*Given entries:*

****************

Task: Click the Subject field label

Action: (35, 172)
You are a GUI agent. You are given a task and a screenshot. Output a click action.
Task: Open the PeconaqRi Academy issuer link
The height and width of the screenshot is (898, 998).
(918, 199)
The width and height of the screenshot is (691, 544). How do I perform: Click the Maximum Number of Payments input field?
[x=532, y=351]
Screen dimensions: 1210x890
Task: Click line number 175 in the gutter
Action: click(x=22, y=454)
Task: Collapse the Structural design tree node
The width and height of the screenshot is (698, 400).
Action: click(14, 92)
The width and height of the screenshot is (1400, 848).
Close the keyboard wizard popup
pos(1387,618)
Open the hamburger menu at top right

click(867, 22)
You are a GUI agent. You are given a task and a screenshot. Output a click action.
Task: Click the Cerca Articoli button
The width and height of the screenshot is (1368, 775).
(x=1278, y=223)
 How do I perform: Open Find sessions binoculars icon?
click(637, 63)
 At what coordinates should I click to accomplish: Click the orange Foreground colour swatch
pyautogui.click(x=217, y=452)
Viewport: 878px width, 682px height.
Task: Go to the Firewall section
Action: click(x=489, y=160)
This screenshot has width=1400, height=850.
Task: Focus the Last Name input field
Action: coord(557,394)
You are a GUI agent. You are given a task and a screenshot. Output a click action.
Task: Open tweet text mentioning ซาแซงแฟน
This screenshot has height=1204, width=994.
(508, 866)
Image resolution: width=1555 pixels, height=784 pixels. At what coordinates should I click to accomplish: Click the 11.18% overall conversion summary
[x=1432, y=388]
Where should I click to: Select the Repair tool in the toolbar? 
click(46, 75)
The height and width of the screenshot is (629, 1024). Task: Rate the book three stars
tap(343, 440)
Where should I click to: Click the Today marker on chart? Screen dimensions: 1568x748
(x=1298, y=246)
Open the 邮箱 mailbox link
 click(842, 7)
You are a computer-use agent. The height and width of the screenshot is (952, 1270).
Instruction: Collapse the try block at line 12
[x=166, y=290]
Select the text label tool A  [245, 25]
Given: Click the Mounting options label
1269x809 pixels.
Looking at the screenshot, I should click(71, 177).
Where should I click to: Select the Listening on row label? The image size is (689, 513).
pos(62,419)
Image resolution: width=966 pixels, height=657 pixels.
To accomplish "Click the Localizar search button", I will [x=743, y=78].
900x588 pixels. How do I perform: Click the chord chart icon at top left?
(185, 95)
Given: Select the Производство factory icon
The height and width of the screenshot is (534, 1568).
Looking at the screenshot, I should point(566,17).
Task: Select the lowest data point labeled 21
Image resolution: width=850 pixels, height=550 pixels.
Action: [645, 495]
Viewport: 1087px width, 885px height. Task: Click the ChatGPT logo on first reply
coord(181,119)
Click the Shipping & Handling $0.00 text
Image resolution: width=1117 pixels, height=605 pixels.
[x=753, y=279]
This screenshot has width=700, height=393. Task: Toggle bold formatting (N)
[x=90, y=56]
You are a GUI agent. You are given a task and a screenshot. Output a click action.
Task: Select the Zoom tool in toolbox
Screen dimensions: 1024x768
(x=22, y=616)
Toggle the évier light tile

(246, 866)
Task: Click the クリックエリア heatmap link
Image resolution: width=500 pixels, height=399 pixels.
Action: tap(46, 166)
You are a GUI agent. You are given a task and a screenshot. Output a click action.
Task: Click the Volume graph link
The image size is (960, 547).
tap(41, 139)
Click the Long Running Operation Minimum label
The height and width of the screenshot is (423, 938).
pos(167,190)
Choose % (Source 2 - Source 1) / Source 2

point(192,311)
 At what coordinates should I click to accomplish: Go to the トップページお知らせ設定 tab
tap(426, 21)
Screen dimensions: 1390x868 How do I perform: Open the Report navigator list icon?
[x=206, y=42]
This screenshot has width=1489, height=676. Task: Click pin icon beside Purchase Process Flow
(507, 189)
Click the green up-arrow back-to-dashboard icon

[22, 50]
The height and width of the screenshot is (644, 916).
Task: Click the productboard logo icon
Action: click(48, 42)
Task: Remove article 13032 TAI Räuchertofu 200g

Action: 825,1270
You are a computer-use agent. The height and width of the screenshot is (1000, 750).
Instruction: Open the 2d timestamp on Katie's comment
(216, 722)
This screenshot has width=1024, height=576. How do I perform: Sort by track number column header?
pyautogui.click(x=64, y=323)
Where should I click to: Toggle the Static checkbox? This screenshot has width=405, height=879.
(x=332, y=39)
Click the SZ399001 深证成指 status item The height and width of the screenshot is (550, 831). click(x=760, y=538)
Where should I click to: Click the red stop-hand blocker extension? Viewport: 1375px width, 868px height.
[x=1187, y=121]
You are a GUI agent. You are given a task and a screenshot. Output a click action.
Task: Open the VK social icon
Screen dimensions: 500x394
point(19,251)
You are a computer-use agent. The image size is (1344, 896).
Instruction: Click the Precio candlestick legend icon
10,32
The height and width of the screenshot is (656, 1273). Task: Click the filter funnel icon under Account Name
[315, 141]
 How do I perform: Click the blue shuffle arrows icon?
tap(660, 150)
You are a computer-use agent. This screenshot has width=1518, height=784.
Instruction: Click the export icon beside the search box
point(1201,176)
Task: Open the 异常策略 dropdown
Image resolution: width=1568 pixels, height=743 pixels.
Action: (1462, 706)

****************

*Prompt:* Transcribe the lines of the data exactly, starting with the line that contains "The width and height of the screenshot is (691, 544)." and continuing through the line that contains "click(867, 22)", including both of those lines.

*The output:*
The width and height of the screenshot is (691, 544). How do I perform: Click the Maximum Number of Payments input field?
[x=532, y=351]
Screen dimensions: 1210x890
Task: Click line number 175 in the gutter
Action: click(x=22, y=454)
Task: Collapse the Structural design tree node
The width and height of the screenshot is (698, 400).
Action: click(14, 92)
The width and height of the screenshot is (1400, 848).
Close the keyboard wizard popup
pos(1387,618)
Open the hamburger menu at top right

click(867, 22)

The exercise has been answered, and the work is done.